■ **AIM OF THE TASK**
Word for word, restate the lines of the listing below from the line with "1512x806 pixels." through the line with "the tallest red", and do not include the pictures.

■ **DATASET**
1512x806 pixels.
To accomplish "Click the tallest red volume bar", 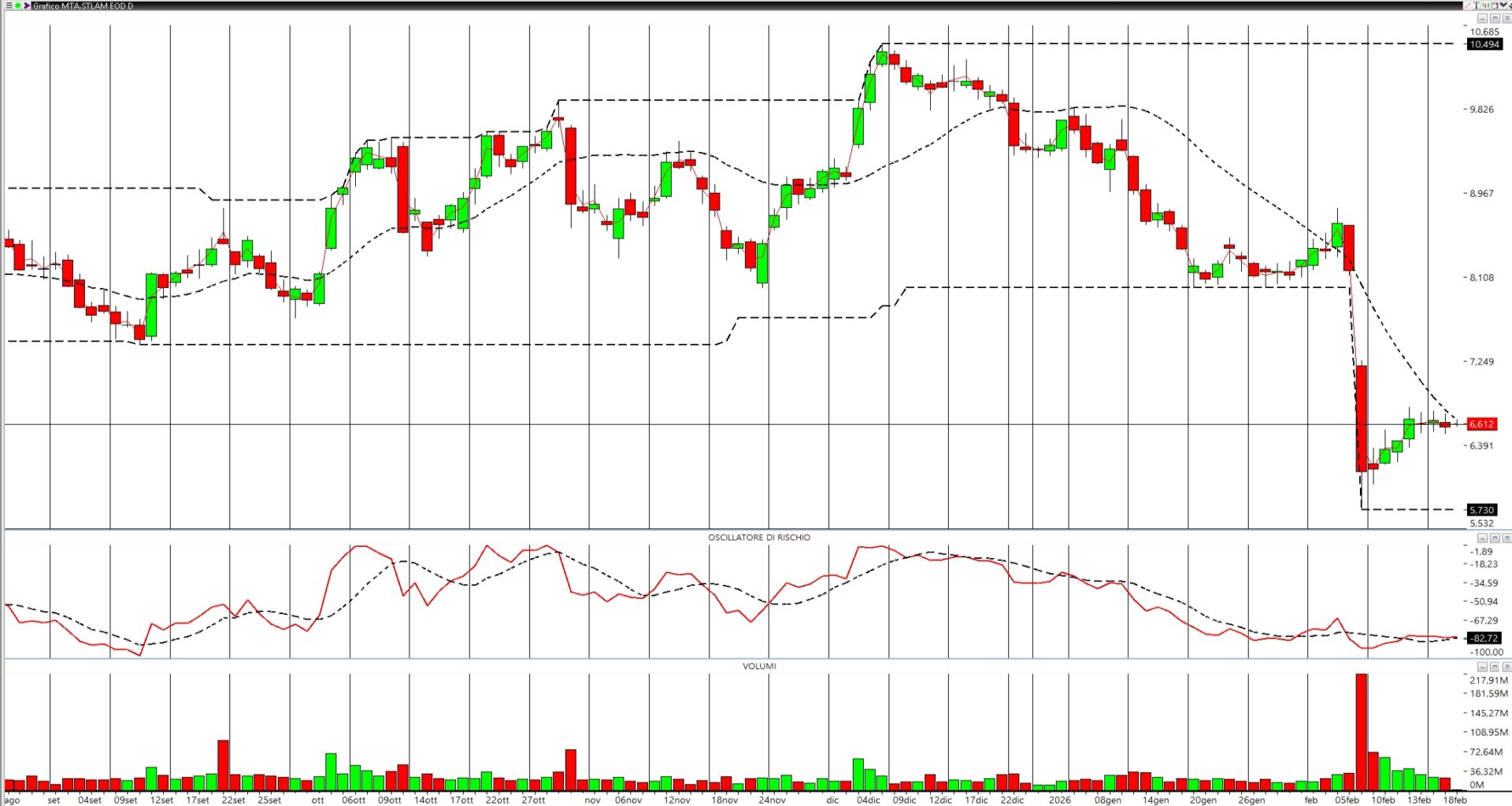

==

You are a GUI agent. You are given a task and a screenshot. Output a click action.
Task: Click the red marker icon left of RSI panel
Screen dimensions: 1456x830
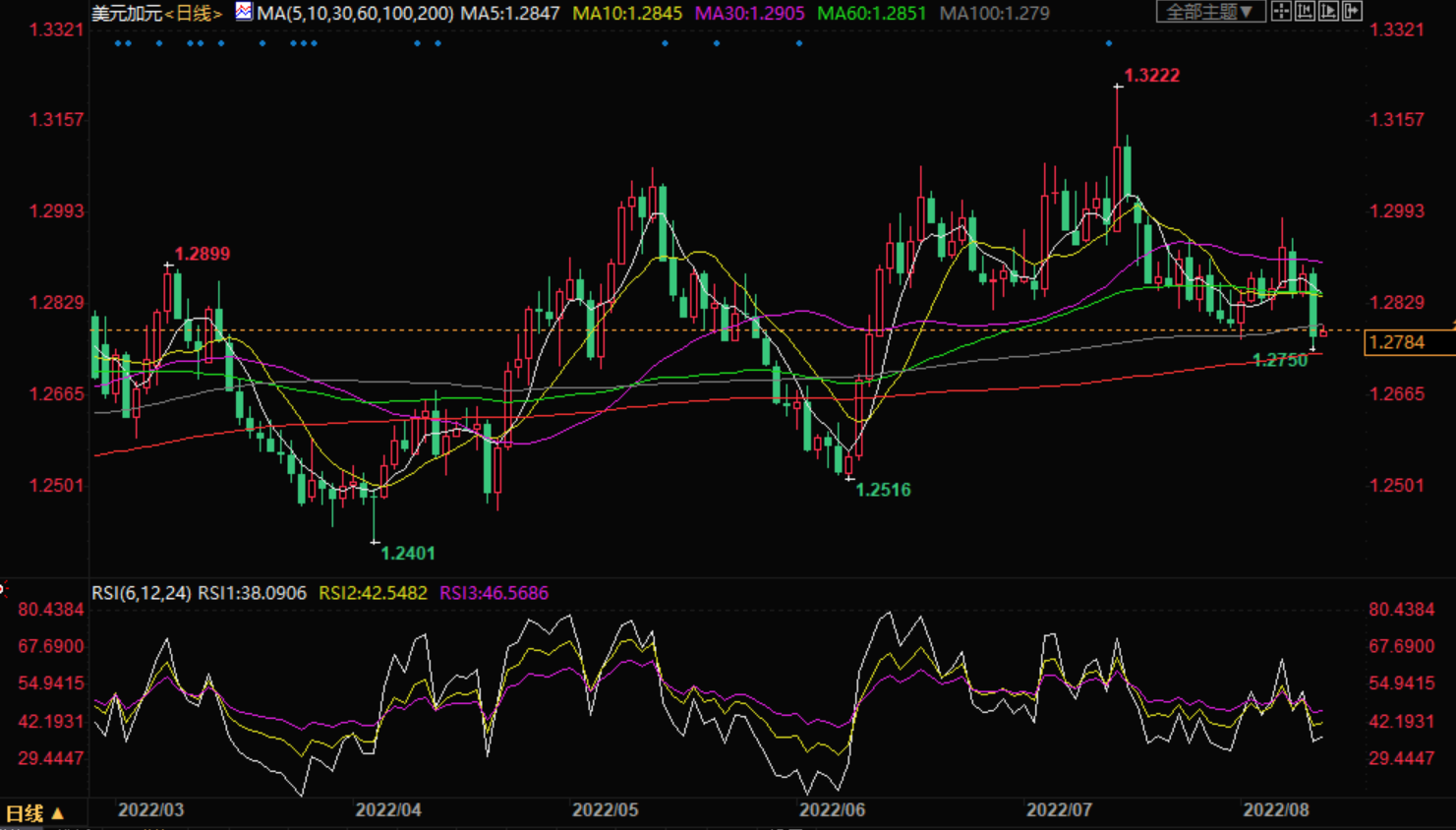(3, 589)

■ **COMPLETED TASK**
1512x806 pixels.
To accomplish "Click the tallest red volume bar", 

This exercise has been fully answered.